You are viewing a plain text version of this content. The canonical link for it is here.
Posted to commits@nutch.apache.org by jn...@apache.org on 2011/09/01 15:08:24 UTC
svn commit: r1164064 - in /nutch/branches/branch-1.4: CHANGES.txt
conf/nutch-default.xml src/java/org/apache/nutch/fetcher/Fetcher.java
Author: jnioche
Date: Thu Sep 1 13:08:23 2011
New Revision: 1164064
URL: http://svn.apache.org/viewvc?rev=1164064&view=rev
Log:
NUTCH-1073 Renamed parameters 'fetcher.threads.per.host.by.ip' and 'fetcher.threads.per.host'
Modified:
nutch/branches/branch-1.4/CHANGES.txt
nutch/branches/branch-1.4/conf/nutch-default.xml
nutch/branches/branch-1.4/src/java/org/apache/nutch/fetcher/Fetcher.java
Modified: nutch/branches/branch-1.4/CHANGES.txt
URL: http://svn.apache.org/viewvc/nutch/branches/branch-1.4/CHANGES.txt?rev=1164064&r1=1164063&r2=1164064&view=diff
==============================================================================
--- nutch/branches/branch-1.4/CHANGES.txt (original)

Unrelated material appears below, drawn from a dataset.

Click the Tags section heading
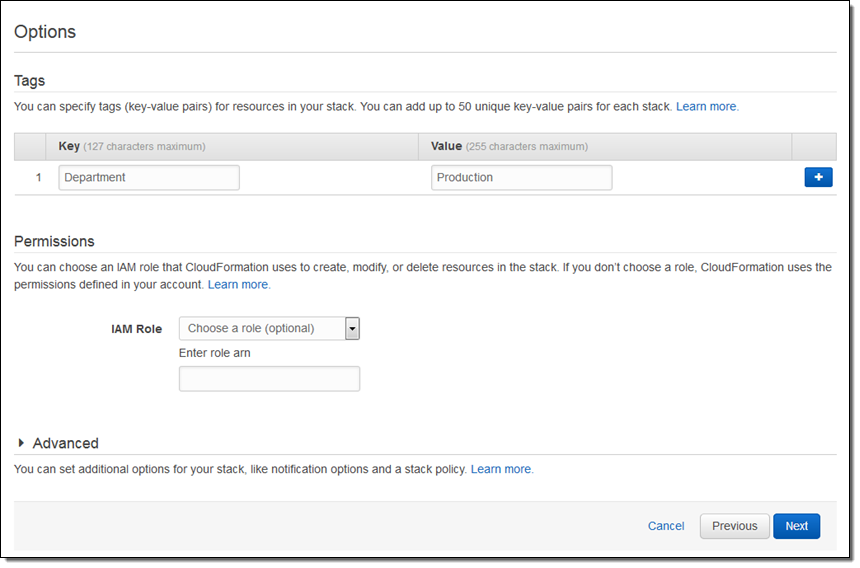 coord(30,80)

+++ nutch/branches/branch-1.4/CHANGES.txt Thu Sep 1 13:08:23 2011
@@ -2,6 +2,8 @@ Nutch Change Log
Release 1.4 - Current development
+* NUTCH-1073 Rename parameters 'fetcher.threads.per.host.by.ip' and 'fetcher.threads.per.host' (jnioche)
+
* NUTCH-1089 Short compressed pages caused exception in protocol-httpclient (Simone Frenzel via jnioche)

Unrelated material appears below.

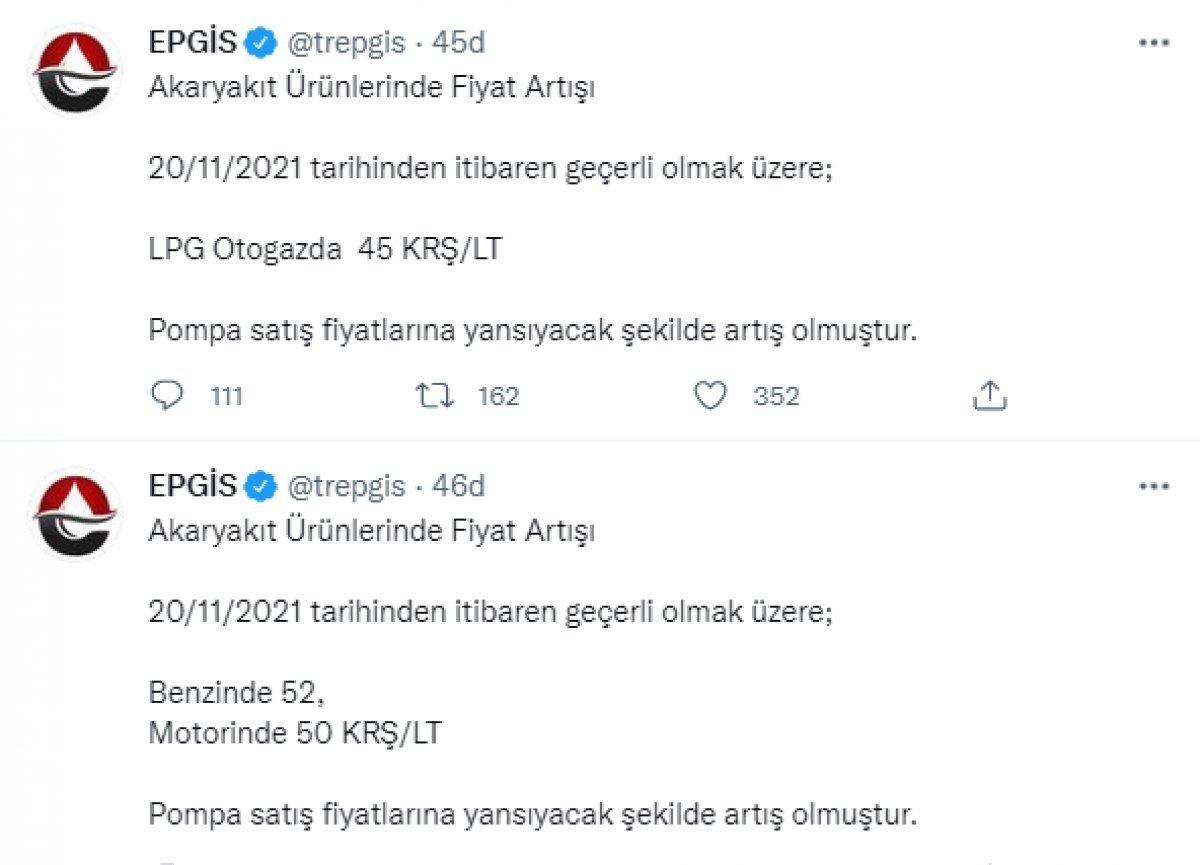The width and height of the screenshot is (1200, 865).
Task: Click the 352 likes count
Action: click(773, 396)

* NUTCH-1085 Nutch script does not require HADOOP_HOME (jnioche)
Modified: nutch/branches/branch-1.4/conf/nutch-default.xml
URL: http://svn.apache.org/viewvc/nutch/branches/branch-1.4/conf/nutch-default.xml?rev=1164064&r1=1164063&r2=1164064&view=diff
==============================================================================
--- nutch/branches/branch-1.4/conf/nutch-default.xml (original)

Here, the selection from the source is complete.